Data items
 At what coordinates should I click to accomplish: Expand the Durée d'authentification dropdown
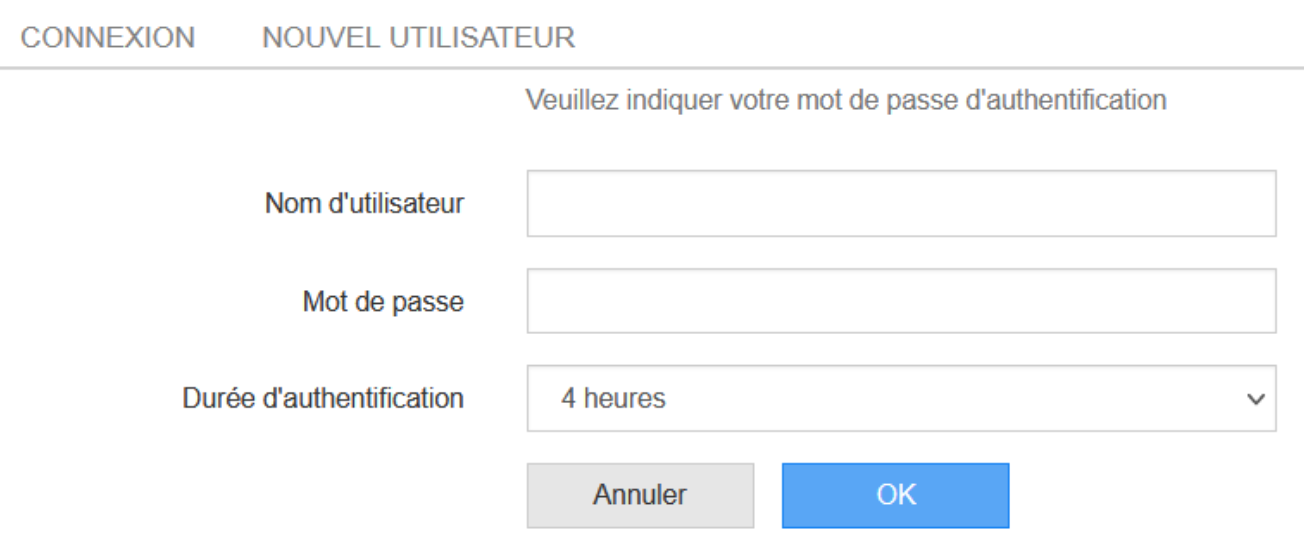(901, 398)
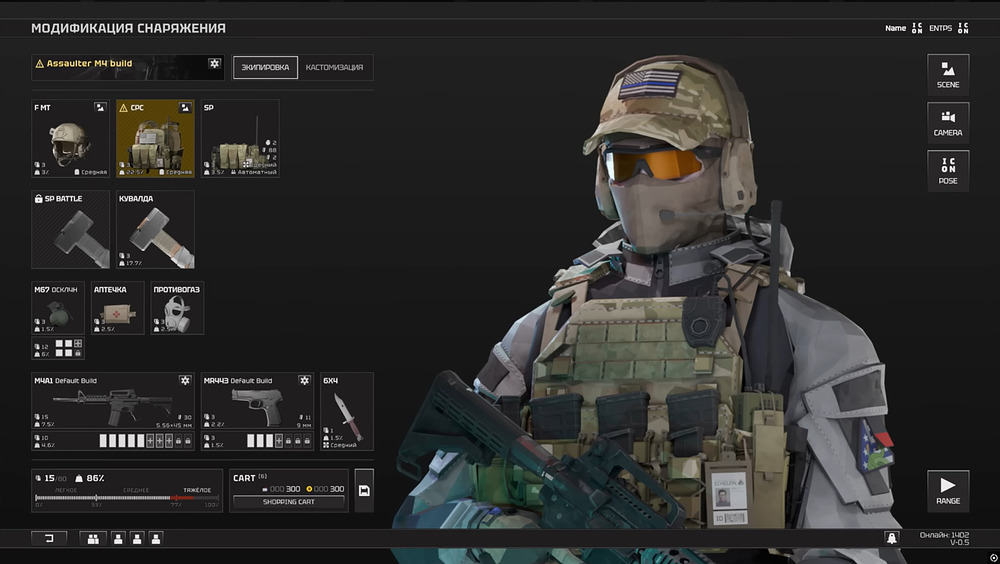
Task: Click the save loadout floppy disk icon
Action: [x=364, y=490]
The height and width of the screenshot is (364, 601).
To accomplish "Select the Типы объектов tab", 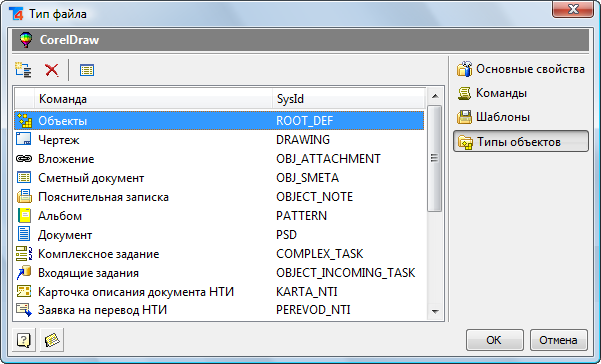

• **PROBLEM REQUIREMENTS**
The answer must be an exact reproduction of the records, with every picture left out.

• **TASK ANSWER**
 At what coordinates should I click to accomplish: Expand the Durée d'authentification dropdown
(901, 398)
Task: Click the save loadout floppy disk icon
Action: [x=364, y=490]
The height and width of the screenshot is (364, 601).
To accomplish "Select the Типы объектов tab", 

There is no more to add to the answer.